Nel modo di erogare i servizi e di fare rete emergono delle differenze nella prospettiva di genere. Sia le associazioni sia le fondazioni guidate da donne tendono ad erogare servizi anche a soggetti diversi dagli associati in misura maggiore di quelle guidate da uomini. Nella stipula di patti o intese, le associazioni con una donna la vertice prediligono collaborare con altre istituzioni non profit, mentre quelle guidate da uomini puntano maggiormente alla stipula di patti o intese con le istituzioni pubbliche. Sul fronte delle fondazioni questa distinzione si annulla, le donne che guidano fondazioni sono attive nella stipula di accordi sia con partner pubblici sia con quelli privati e si dimostrano anzi complessivamente più dinamiche rispetto ai loro colleghi uomini.
Riguardo alla panoramica sul personale gli enti con legale rappresentante donna tendono ad organizzare le proprie attività mediante lavoro retribuito piuttosto che volontario e tendono ad impiegare in proporzione più volontarie e più lavoratrici retribuite. Le associazioni con una leadership femminile costituiscono infatti il 19% del totale, ma impiegano ben il 28% dei lavoratori retribuiti totali ed il 13% dei volontari. Stessa tendenza per le fondazioni a guida femminile: quelle rappresentate da donne costituiscono il 13% ed impiegano il 16% dei lavoratori retribuiti totali ed il 7% dei volontari totali, percentuali in aumento osservando le sole risorse umane di genere femminile.
Nelle associazioni il 40% dei volontari è donna, nelle fondazioni la quota di volontari rosa sale al 46%. Tra le associazioni il maggior numero di volontarie si concentra nelle province di Bologna, Reggio Emilia e Modena (oltre il 40%), mentre tra le Fondazioni la maggiore incidenza si osserva nelle province di Parma e Piacenza (oltre il 65%). È interessante osservare due dati in merito al volontariato femminile: uno legato all’età, per cui il maggior numero di volontarie si riscontra nella fascia di età inferiore ai 55 anni ed uno legato alla presenza di volontarie straniere. Gli stranieri che nel 2011 hanno prestato servizio di volontario presso gli Enti del nostro sottogruppo sono stati solo il 2% dei volontari totali nelle Associazioni e l’1% nelle Fondazioni. Tuttavia proprio le donne costituiscono la metà dei 412 volontari stranieri nelle associazioni e dei 14 volontari stranieri che prestano opera nelle fondazioni 12 sono donne.

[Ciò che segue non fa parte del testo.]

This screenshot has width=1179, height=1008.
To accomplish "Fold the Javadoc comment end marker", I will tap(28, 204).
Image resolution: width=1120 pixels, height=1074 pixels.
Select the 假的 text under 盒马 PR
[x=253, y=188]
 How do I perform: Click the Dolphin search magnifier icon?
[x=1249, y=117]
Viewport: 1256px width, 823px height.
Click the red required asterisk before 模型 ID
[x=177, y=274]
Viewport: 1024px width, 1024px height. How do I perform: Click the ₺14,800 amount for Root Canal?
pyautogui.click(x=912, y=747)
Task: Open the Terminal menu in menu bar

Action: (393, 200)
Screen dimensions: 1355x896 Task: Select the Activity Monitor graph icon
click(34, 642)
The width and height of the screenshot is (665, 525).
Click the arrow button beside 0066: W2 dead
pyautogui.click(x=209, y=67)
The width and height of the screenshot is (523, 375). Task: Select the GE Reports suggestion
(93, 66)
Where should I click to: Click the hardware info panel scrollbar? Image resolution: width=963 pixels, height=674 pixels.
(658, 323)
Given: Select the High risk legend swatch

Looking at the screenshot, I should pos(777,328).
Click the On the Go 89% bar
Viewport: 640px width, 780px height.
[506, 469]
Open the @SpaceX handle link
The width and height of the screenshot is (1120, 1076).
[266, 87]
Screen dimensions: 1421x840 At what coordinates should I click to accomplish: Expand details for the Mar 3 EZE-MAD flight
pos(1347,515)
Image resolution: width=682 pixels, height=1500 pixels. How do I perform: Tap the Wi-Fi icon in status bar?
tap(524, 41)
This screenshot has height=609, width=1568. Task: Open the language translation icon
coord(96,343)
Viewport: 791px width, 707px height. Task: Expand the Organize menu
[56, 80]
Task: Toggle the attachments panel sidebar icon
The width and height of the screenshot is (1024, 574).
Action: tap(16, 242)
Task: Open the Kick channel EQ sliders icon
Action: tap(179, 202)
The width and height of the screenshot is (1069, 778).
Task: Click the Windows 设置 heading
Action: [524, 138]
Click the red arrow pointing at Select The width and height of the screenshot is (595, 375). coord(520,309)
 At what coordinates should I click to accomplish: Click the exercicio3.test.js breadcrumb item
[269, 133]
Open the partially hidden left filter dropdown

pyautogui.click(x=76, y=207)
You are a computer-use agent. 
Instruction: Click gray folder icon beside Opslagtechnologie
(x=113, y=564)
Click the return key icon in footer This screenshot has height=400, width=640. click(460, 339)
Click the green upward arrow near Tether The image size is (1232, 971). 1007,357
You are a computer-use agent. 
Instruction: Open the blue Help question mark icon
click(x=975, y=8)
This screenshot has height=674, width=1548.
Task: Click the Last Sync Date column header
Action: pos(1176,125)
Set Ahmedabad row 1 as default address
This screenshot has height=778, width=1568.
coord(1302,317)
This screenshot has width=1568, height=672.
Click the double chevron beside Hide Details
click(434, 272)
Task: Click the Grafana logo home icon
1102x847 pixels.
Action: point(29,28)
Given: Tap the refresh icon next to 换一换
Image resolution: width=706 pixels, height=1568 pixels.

Sul versante del lavoro retribuito, invece, gli enti hanno dato occupazione complessivamente a più di 6200 persone. Tra queste le lavoratrici costituivano il 62% nelle associazioni e l’80% nelle fondazioni. Il maggior numero di lavoratrici (1486) si rileva nelle province di Ferrara (93), Bologna (963), Forlì-Cesena (99) e Modena (331) per le associazioni e nelle province di Ravenna (110), Piacenza (301) e Ferrara (292) per le fondazioni (703 complessivi).
In merito al volume di entrate generato da questi enti ed analizzato in ottica di genere , un’associazione guidata da un legale rappresentante donna ha un volume di entrate che è poco più della metà di quello delle associazioni guidate da uomini. Questo squilibrio si spiega con il fatto che il numero delle donne che guidano associazioni con rilevante volume di entrate è basso. Se, invece, si osserva il volume di entrate generato dalle associazioni meno ricche, si può notare che quelle a guida femminile hanno mediamente entrate più consistenti rispetto alle associazioni guidate da uomini. Anche tra le fondazioni la percentuale di legali rappresentanti donne si abbassa riferendosi ai soli enti con un volume di entrate superiore al milione di euro. Come per le associazioni, anche per le fondazioni è solo sopra questa soglia che gli enti guidati da donne hanno entrate mediamente inferiori a quelli guidati da uomini.